MAGIC: Map-Guided Few-Shot Audio-Visual Acoustics Modeling

TL;DR

MAGIC addresses the challenge of predicting room impulse responses (RIR) in novel locations from few observations by constructing acoustic-related semantic maps that encode spatial and material cues. It introduces an observation semantic map from pixel-wise visual features and a scene semantic map generated via a feature anticipation module, both feeding a transformer-based encoder-decoder that fuses map features with echo information to predict RIRs for arbitrary speaker-listener pairs. The approach is trained with STFT and energy decay matching losses, and shows superior performance over state-of-the-art methods on Matterport3D and Replica datasets, including strong generalization in unseen environments. The work advances data-efficient, spatially aware acoustic modeling with potential impact on AR/VR realism and spatial audio applications, while noting memory and real-world deployment considerations.

Abstract

Few-shot audio-visual acoustics modeling seeks to synthesize the room impulse response in arbitrary locations with few-shot observations. To sufficiently exploit the provided few-shot data for accurate acoustic modeling, we present a *map-guided* framework by constructing acoustic-related visual semantic feature maps of the scenes. Visual features preserve semantic details related to sound and maps provide explicit structural regularities of sound propagation, which are valuable for modeling environment acoustics. We thus extract pixel-wise semantic features derived from observations and project them into a top-down map, namely the **observation semantic map**. This map contains the relative positional information among points and the semantic feature information associated with each point. Yet, limited information extracted by few-shot observations on the map is not sufficient for understanding and modeling the whole scene. We address the challenge by generating a **scene semantic map** via diffusing features and anticipating the observation semantic map. The scene semantic map then interacts with echo encoding by a transformer-based encoder-decoder to predict RIR for arbitrary speaker-listener query pairs. Extensive experiments on Matterport3D and Replica dataset verify the efficacy of our framework.
Paper Structure (27 sections, 12 equations, 5 figures, 8 tables, 1 algorithm)

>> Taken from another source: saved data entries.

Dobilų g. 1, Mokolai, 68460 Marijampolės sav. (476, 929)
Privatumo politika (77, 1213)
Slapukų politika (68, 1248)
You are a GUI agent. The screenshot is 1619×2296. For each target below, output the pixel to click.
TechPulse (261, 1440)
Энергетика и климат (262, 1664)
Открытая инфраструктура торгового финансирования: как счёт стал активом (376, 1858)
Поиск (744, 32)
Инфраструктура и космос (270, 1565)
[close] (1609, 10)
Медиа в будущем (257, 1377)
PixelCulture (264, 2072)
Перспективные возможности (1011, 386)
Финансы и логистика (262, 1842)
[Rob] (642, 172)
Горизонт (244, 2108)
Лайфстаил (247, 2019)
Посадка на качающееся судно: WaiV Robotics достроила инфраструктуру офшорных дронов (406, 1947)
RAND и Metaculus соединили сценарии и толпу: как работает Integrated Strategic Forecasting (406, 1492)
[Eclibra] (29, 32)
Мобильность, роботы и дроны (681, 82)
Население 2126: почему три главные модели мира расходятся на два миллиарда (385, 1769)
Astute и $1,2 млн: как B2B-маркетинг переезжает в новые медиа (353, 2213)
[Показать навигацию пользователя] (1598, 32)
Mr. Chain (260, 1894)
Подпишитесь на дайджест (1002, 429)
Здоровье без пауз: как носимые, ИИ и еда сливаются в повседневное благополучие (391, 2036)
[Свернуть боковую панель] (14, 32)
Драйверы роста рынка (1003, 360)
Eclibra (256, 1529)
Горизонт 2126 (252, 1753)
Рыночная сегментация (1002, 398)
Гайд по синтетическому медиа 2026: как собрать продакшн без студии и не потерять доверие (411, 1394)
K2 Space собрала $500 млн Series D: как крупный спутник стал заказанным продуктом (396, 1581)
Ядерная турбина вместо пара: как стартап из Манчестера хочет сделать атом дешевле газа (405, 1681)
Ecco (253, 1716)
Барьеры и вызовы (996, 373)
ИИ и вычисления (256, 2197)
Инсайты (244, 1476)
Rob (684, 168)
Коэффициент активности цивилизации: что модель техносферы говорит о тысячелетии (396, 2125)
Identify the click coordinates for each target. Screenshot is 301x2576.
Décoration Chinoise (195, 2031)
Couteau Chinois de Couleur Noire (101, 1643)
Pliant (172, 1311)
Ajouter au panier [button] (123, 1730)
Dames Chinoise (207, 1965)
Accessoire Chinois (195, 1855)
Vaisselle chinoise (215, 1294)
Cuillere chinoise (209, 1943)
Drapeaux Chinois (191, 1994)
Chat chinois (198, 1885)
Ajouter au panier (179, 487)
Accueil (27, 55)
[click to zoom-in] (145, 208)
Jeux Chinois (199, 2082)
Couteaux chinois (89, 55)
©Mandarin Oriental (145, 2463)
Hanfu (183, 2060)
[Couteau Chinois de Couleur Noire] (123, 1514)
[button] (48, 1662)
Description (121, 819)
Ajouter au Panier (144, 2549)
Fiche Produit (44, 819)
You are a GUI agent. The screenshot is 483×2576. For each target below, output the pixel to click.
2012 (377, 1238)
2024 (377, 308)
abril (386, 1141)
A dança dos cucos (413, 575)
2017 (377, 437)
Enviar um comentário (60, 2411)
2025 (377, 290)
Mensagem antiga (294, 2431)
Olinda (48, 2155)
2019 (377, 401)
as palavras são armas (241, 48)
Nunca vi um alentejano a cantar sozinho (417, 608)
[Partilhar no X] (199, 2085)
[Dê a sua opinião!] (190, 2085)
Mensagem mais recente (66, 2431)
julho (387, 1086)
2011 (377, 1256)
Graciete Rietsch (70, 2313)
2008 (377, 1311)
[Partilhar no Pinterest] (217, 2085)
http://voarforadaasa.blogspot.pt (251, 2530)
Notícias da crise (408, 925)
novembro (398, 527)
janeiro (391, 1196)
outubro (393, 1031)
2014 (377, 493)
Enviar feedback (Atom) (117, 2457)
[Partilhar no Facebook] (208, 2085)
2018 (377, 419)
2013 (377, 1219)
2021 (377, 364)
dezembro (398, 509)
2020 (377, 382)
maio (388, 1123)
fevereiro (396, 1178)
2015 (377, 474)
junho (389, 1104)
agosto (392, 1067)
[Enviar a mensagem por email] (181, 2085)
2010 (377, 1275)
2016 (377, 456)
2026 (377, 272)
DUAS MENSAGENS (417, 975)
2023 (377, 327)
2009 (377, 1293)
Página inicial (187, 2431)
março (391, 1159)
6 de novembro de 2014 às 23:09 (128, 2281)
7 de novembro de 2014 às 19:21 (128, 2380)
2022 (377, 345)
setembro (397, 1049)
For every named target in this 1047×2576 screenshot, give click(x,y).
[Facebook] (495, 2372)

This paper contains 27 sections, 12 equations, 5 figures, 8 tables, 1 algorithm.

Figures (5)

  • Figure 1: Illustration of few-shot audio-visual acoustics modeling and the distinguishment between existing methods and our method. Existing methods directly extract visual features from the image-wise encoder and feed them to the RIR prediction module. In contrast, our method builds a feature map that captures pixel-wise semantic context related to sound production to help acoustic modeling.
  • Figure 2: General scheme of MAGIC. MAGIC leverages U-Net pre-trained by semantic segmentation to extract the acoustic-related semantic (ARS) features and project the pixel-wise features to the observation semantic map. Then, the observation semantic map is fed into feature anticipation module to anticipate the unseen area features. The resulting scene semantic map interacts with echo encoding by a transformer-based encoder-decoder to predict RIR for arbitrary speaker-listener query pairs. We train the model minimizing the loss between the predicted RIR and target RIR.
  • Figure 3: STFT error vs. context size. Comparison of MAGIC (Ours) and Few-ShotRIR on the unseen split.
  • Figure 4: Qualitative RIR prediction. The left half is the top-down view of the scene. The right half shows the predicted RIR of MAGIC (Ours), ground truth, and Few-ShotRIR.
  • Figure 5: Architecture of feature anticipation module.